_Task_
Rescale the rows from the line containing "The width and" through the line containing "click(x=464, y=398)" by repeating every line, requests unchanged, with each coordinate in the answers multiplied by 0.35 and rounded to a whole number (halves round up). Leave out the pictures.

_Extracted data_
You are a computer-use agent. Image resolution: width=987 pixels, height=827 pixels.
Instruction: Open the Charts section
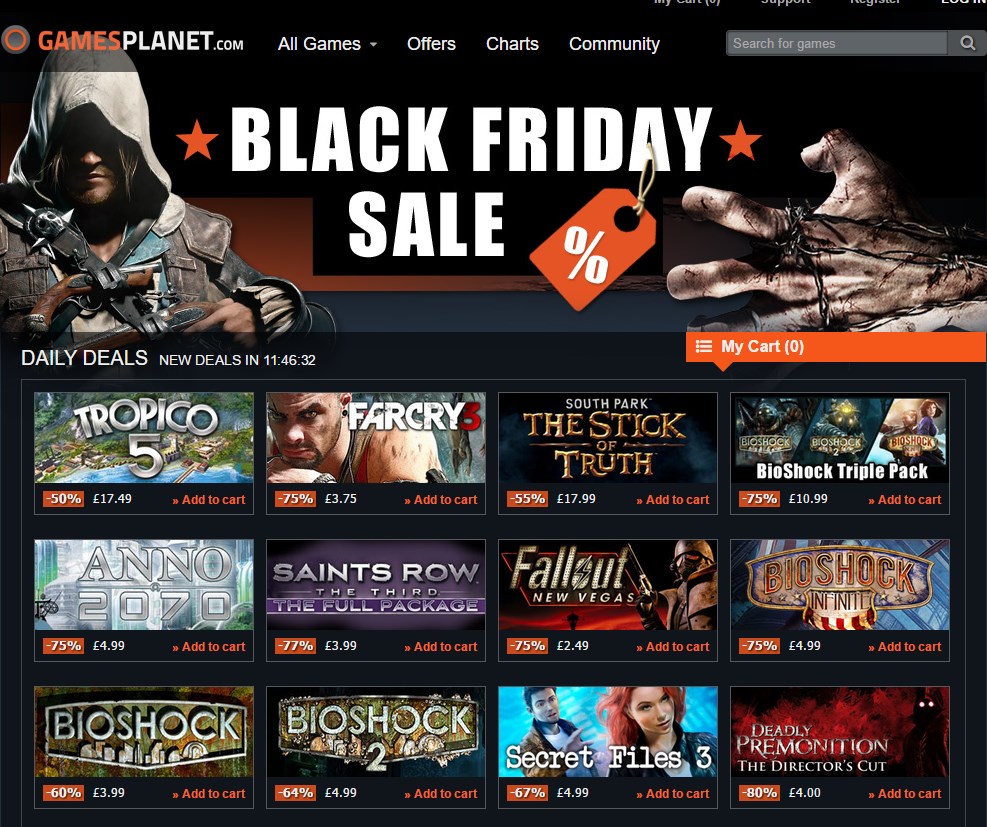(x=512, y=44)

* * *

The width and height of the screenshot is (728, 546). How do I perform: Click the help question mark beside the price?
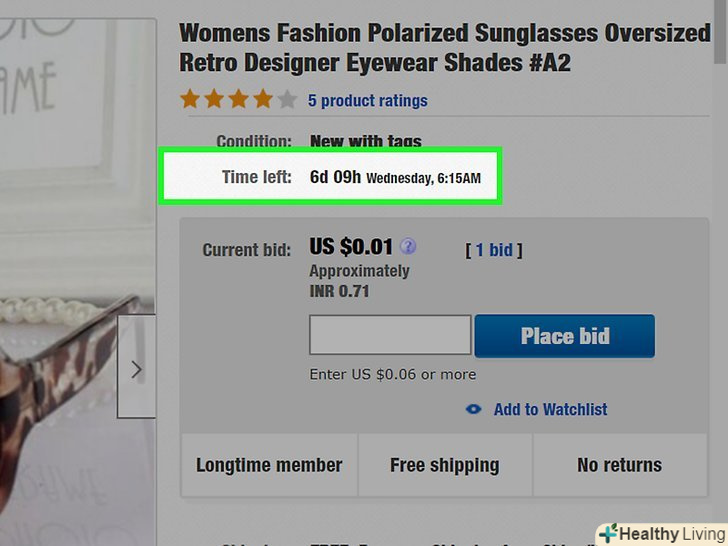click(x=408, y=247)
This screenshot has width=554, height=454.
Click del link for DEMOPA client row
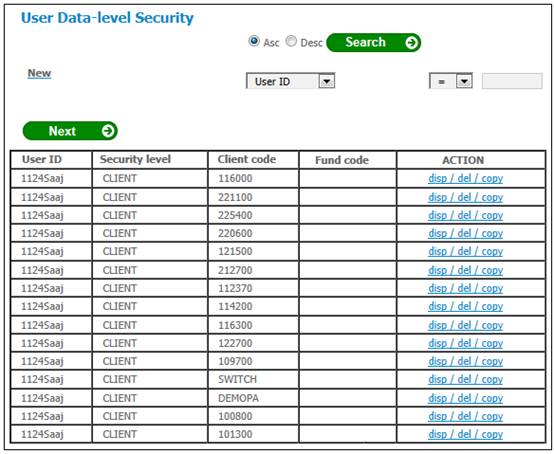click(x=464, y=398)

_Answer_
The width and height of the screenshot is (728, 546). How do I perform: Click the help question mark beside the price?
click(x=143, y=86)
This screenshot has width=554, height=454.
Click del link for DEMOPA client row
click(x=162, y=139)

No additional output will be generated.